Now alike in nature and art, backgrounds are often as important as
foregrounds, and poetry and music are of all arts most companionable
to each other. Far more things go to the making of a composition than
even composers are aware of, and a historical perspective is very necessary
to anyone desirous of following the trend and meaning of modern developments.
So it seems wisest here not to dissociate Gloucestershire and its composers,
and vice versa.
Some landscapes have no subtlety; at a glance they lay bare their character.
But others imply far more than they reveal, forever conveying their
hints of what lies beyond. Gloucestershire has this unuttered beauty
to the full. The sea, the hills of Wales, the Warwickshire meadows where
once Shakespeare walked, are often visible to the eye, and always present
even when unseen; their influence is felt flowing from beyond the sky
line as surely as the Teme and Avon flow to enrich the Severn.

◇ ◇ ◇ ◇ ◇

▶ **Set problem 1**
Format the records from the line containing "the left workpiece?" through the final line of the records as a JSON list of strings, one string per line, omitting blank lines.

Element and text position data
◇ ◇ ◇ ◇ ◇

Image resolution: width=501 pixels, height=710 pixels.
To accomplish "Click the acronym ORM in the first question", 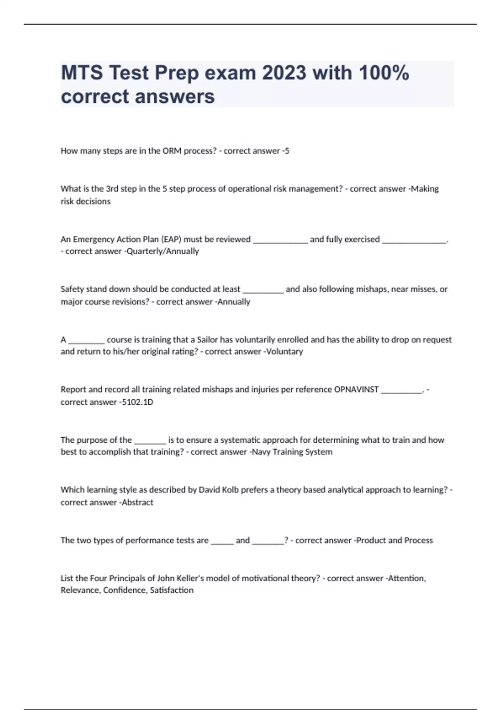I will point(172,151).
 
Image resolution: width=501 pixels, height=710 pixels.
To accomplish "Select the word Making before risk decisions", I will point(425,189).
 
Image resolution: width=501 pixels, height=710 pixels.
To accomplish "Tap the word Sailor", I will point(207,340).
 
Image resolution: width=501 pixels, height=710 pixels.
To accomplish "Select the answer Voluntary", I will point(284,352).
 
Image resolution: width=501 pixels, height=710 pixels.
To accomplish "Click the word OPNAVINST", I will point(356,390).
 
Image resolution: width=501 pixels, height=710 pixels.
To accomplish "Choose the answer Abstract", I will point(137,502).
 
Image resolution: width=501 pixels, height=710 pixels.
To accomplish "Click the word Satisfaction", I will point(172,590).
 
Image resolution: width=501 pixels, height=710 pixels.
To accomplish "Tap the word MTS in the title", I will point(82,73).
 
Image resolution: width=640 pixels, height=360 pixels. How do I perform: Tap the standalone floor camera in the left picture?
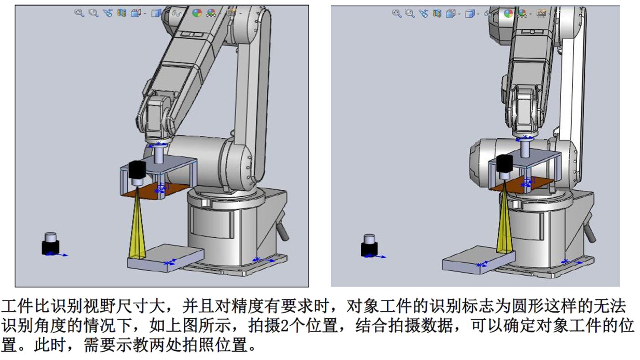tap(51, 244)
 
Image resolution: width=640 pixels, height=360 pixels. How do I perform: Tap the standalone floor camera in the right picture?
tap(369, 245)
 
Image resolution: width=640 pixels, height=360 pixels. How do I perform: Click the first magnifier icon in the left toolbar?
tap(79, 13)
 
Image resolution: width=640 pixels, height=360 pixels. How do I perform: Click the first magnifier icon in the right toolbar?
tap(396, 13)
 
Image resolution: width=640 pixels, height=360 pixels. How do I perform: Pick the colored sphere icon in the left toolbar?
tap(197, 13)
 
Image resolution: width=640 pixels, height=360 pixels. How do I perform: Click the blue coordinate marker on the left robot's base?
tap(262, 260)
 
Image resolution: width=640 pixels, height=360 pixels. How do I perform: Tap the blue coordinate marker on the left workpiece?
tap(170, 262)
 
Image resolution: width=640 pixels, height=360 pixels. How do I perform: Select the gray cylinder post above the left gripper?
tap(159, 154)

◇ ◇ ◇ ◇ ◇

▶ **Set problem 2**
Quote the whole text about Gloucestershire and its composers verbatim.

▶ **Task solution 1**
[
  "Image resolution: width=640 pixels, height=360 pixels. How do I perform: Tap the blue coordinate marker on the left workpiece?",
  "tap(170, 262)",
  "Image resolution: width=640 pixels, height=360 pixels. How do I perform: Select the gray cylinder post above the left gripper?",
  "tap(159, 154)"
]

▶ **Task solution 2**
Now alike in nature and art, backgrounds are often as important as
foregrounds, and poetry and music are of all arts most companionable
to each other. Far more things go to the making of a composition than
even composers are aware of, and a historical perspective is very necessary
to anyone desirous of following the trend and meaning of modern developments.
So it seems wisest here not to dissociate Gloucestershire and its composers,
and vice versa.
Some landscapes have no subtlety; at a glance they lay bare their character.
But others imply far more than they reveal, forever conveying their
hints of what lies beyond. Gloucestershire has this unuttered beauty
to the full. The sea, the hills of Wales, the Warwickshire meadows where
once Shakespeare walked, are often visible to the eye, and always present
even when unseen; their influence is felt flowing from beyond the sky
line as surely as the Teme and Avon flow to enrich the Severn.